• Text provided:
The Archimedes Model later received its own dedicated cluster of about 50, multi-core, rack-mounted servers, which saved a lot of time compared to the cycle-stealing mode.

In 2006, Kaiser spun off Archimedes as a separate company. "This allowed us to use the model to help other healthcare providers and pharmaceutical companies, and to apply our model to many different applications," Montinola said.

Around the same time, Montinola set to work on improving the Archimedes Model, which was showing signs of age. "Being a research project, the simulator wasn't designed very well," she said. "So I hired a team to totally rewrite the whole thing in Java, and to re-architect and redesign it."

The company also developed ARCHeS, a Web interface for the Archimedes Model that enabled clients to run their own simulations and view the results without assistance from Archimedes' experts.

ARCHeS simulation results contain a lot of data, around 1 GB, and may include hundreds of data points for thousands of patients per year over a multi-year period.

"The process of aggregating, preparing, processing and loading the data was taking a long, long time because it was a large data set," said Montinola. "Now that our simulator was fast, it was ironic that the aggregation of the data was the bottleneck."

To solve this dilemma, Archimedes implemented Hadoop and built Aggregator, a software program that aggregates simulator data and performs calculations faster than the company's previous systems. It also enlisted Univa Grid Engine, a distributed resource management (DRM) system, which uses a single cluster to run Archimedes' simulator and Aggregator tools.

The company's Hadoop system went live in September. Archimedes estimates that Grid Engine has cut its migration-related hardware and software costs up to 50% thus far.

Montinola is pleased with the new system, but believes a little tinkering will make it even more efficient. "I'm looking forward to that," she said.

Data analytics can help the notoriously inefficient U.S. healthcare industry become more cost-effective, Montinola believes. "That's what's been lacking in healthcare all these years: a focus on improving outcomes while keeping costs in check," she said.

Big data solutions can help healthcare providers determine "the most cost-effective treatments that will improve the outcomes of the population they serve," Montinola added.

• What the task asks: Copy the passage from the article on the Archimedes Model word for word, from "The company also" to "a multi-year period.".

• Given information:
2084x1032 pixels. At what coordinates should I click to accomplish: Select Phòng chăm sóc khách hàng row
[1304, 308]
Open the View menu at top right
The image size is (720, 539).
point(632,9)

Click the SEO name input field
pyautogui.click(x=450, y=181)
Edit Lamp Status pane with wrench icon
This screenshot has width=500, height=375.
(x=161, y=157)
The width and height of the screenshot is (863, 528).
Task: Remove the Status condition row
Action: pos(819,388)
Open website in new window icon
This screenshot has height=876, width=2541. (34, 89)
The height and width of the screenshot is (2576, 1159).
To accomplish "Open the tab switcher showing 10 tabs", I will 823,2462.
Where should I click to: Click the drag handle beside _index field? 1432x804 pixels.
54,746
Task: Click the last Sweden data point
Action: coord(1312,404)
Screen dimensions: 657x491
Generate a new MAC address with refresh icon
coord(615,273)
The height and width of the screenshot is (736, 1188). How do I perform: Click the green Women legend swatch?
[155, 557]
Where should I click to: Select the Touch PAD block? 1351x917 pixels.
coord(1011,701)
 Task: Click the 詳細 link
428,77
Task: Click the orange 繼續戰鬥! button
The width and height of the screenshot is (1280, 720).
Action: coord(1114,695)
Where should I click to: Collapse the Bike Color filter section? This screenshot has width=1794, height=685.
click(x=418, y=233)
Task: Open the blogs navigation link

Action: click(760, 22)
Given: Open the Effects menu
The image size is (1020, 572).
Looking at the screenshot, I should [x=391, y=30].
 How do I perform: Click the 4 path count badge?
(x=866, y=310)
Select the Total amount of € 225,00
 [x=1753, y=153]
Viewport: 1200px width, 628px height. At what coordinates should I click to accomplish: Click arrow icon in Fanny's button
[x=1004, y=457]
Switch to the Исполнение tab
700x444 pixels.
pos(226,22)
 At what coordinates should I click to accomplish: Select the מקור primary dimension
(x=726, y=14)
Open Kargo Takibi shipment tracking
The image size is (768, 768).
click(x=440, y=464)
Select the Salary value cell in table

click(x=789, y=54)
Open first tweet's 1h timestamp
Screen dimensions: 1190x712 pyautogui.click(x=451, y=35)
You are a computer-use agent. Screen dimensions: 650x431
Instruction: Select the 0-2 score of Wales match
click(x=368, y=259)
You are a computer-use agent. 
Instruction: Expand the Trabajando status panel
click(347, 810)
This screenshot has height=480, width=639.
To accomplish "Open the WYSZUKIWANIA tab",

• Written response:
The company also developed ARCHeS, a Web interface for the Archimedes Model that enabled clients to run their own simulations and view the results without assistance from Archimedes' experts.

ARCHeS simulation results contain a lot of data, around 1 GB, and may include hundreds of data points for thousands of patients per year over a multi-year period.